[Stored items]
↓

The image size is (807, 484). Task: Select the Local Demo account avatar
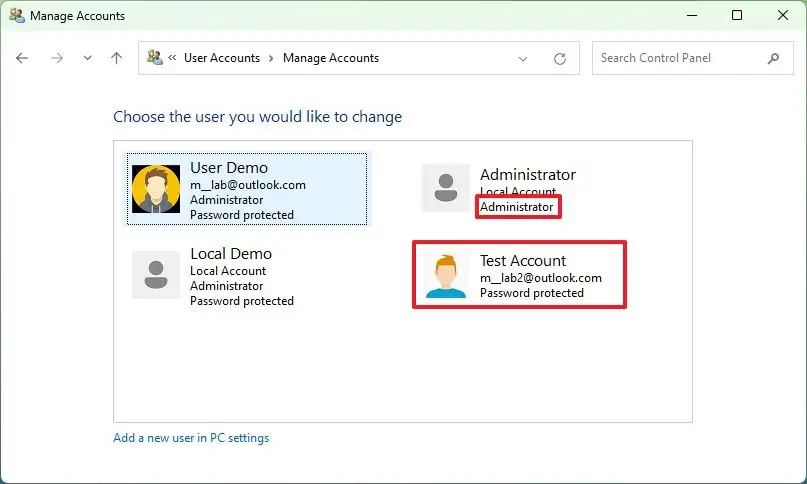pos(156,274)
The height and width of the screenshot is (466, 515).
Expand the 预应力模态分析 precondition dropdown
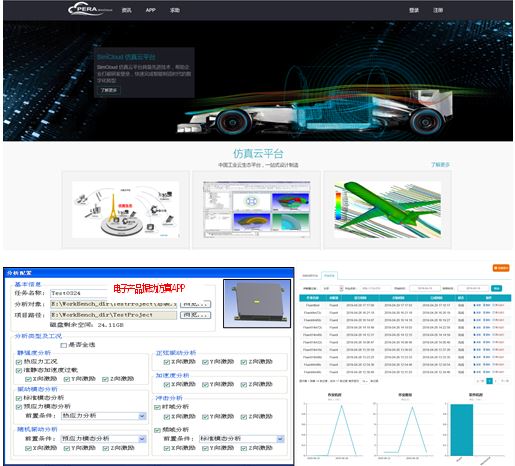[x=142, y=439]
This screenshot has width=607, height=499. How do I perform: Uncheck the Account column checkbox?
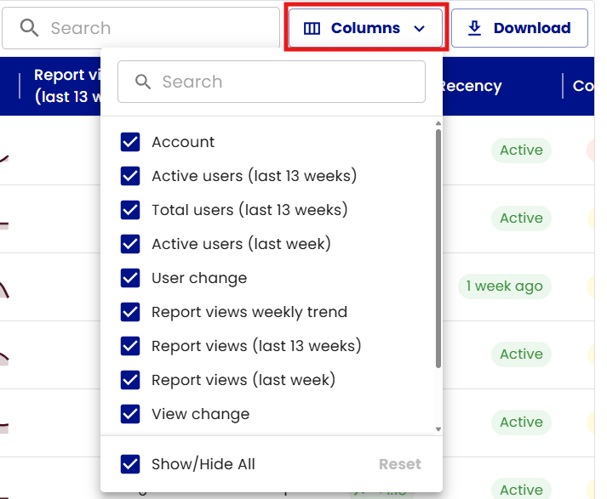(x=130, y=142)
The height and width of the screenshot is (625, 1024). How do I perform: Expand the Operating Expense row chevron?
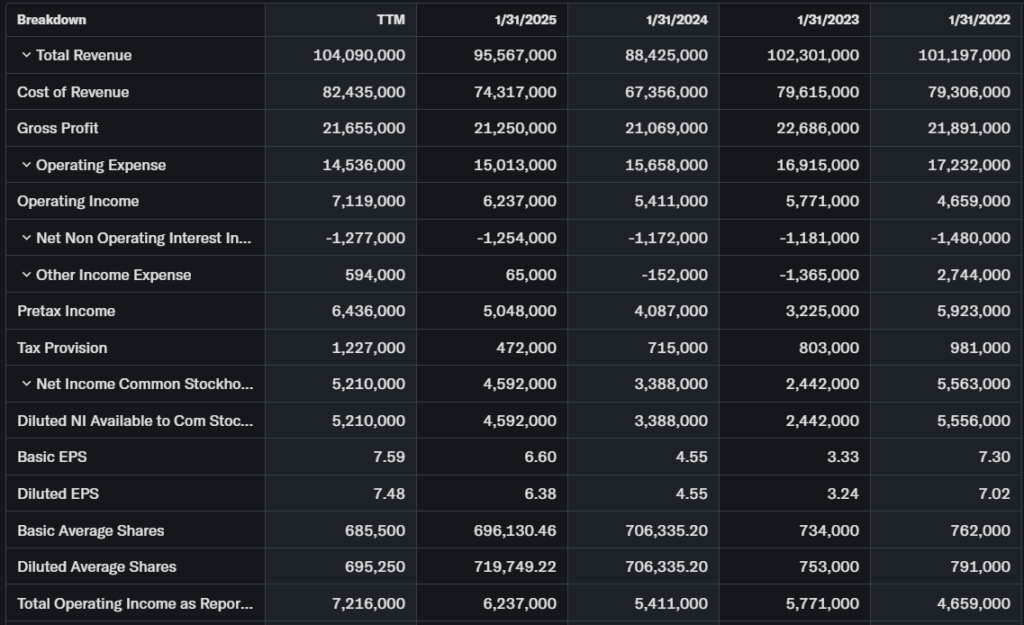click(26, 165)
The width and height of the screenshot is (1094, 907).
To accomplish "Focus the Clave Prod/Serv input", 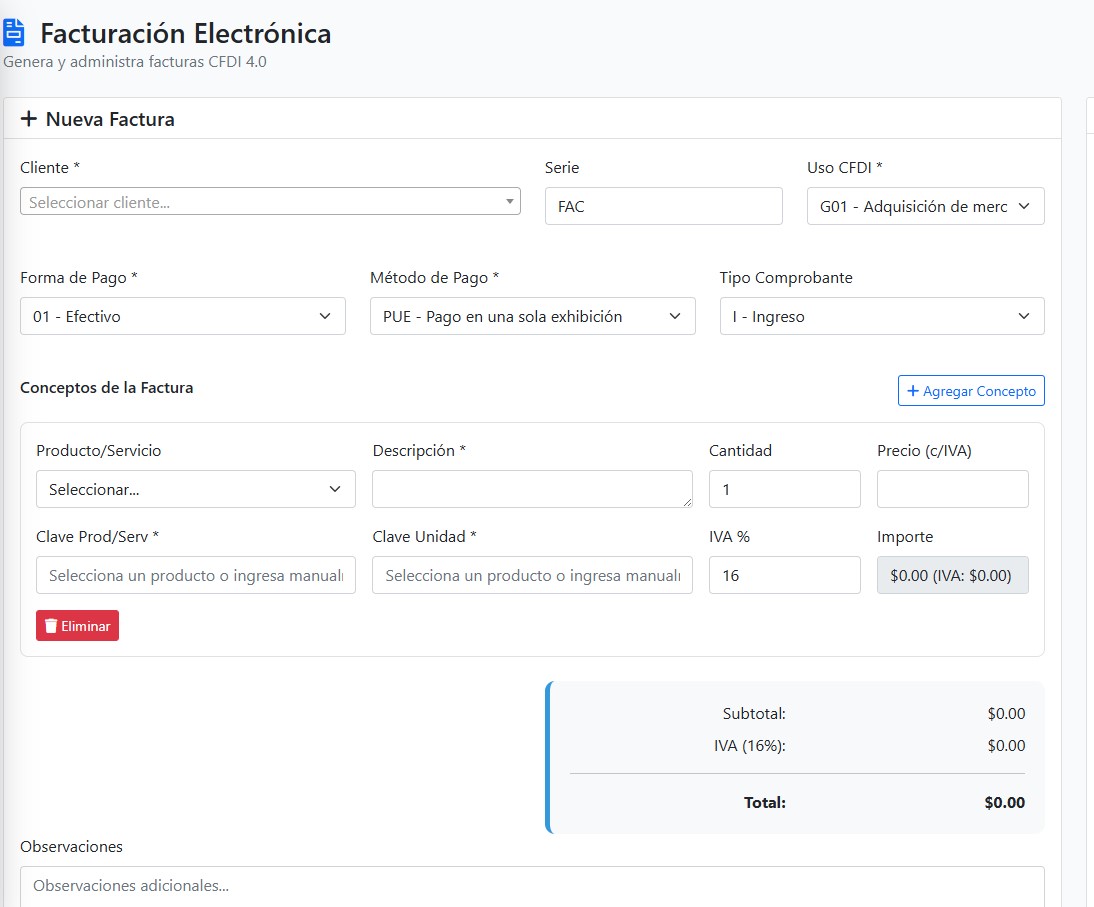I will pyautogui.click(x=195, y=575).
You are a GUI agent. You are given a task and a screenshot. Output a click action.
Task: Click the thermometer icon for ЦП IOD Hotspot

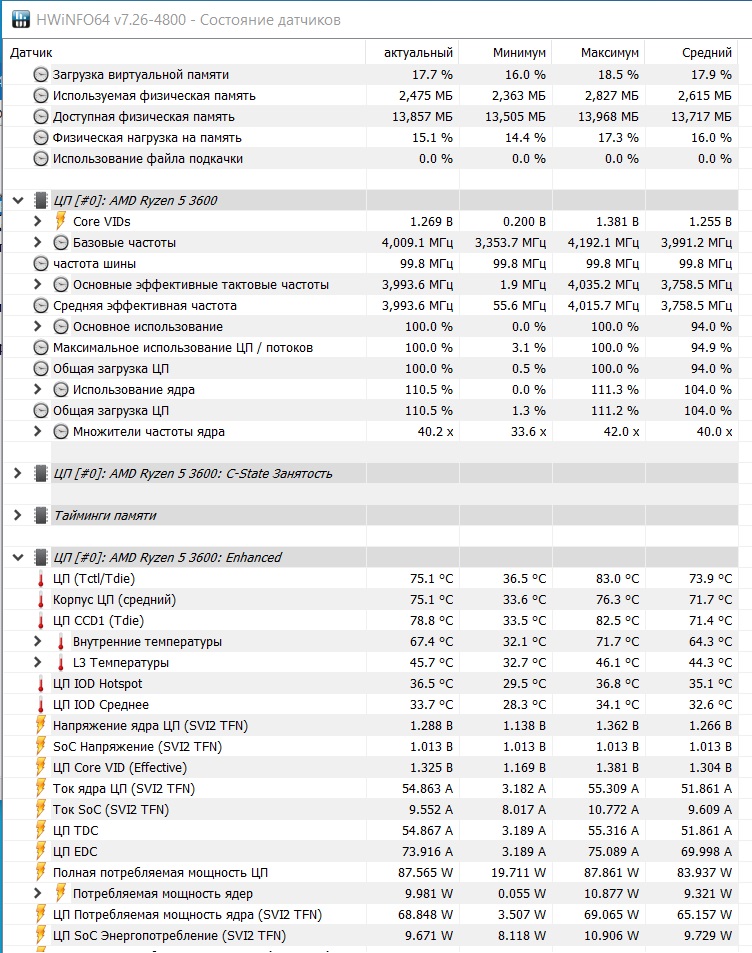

↑

## EXERCISE REQUIREMENTS
Please copy the lines above exactly, starting at the line that holds "Expand the 预应力模态分析 precondition dropdown" and ending at the line that holds "The width and"; include both, but no pictures.

## THE COMPLETED TASK
Expand the 预应力模态分析 precondition dropdown
[x=142, y=439]
This screenshot has width=607, height=499. How do I perform: Uncheck the Account column checkbox?
(x=130, y=142)
The height and width of the screenshot is (625, 1024). How do I perform: Expand the Operating Expense row chevron?
click(26, 165)
The width and height of the screenshot is (1094, 907).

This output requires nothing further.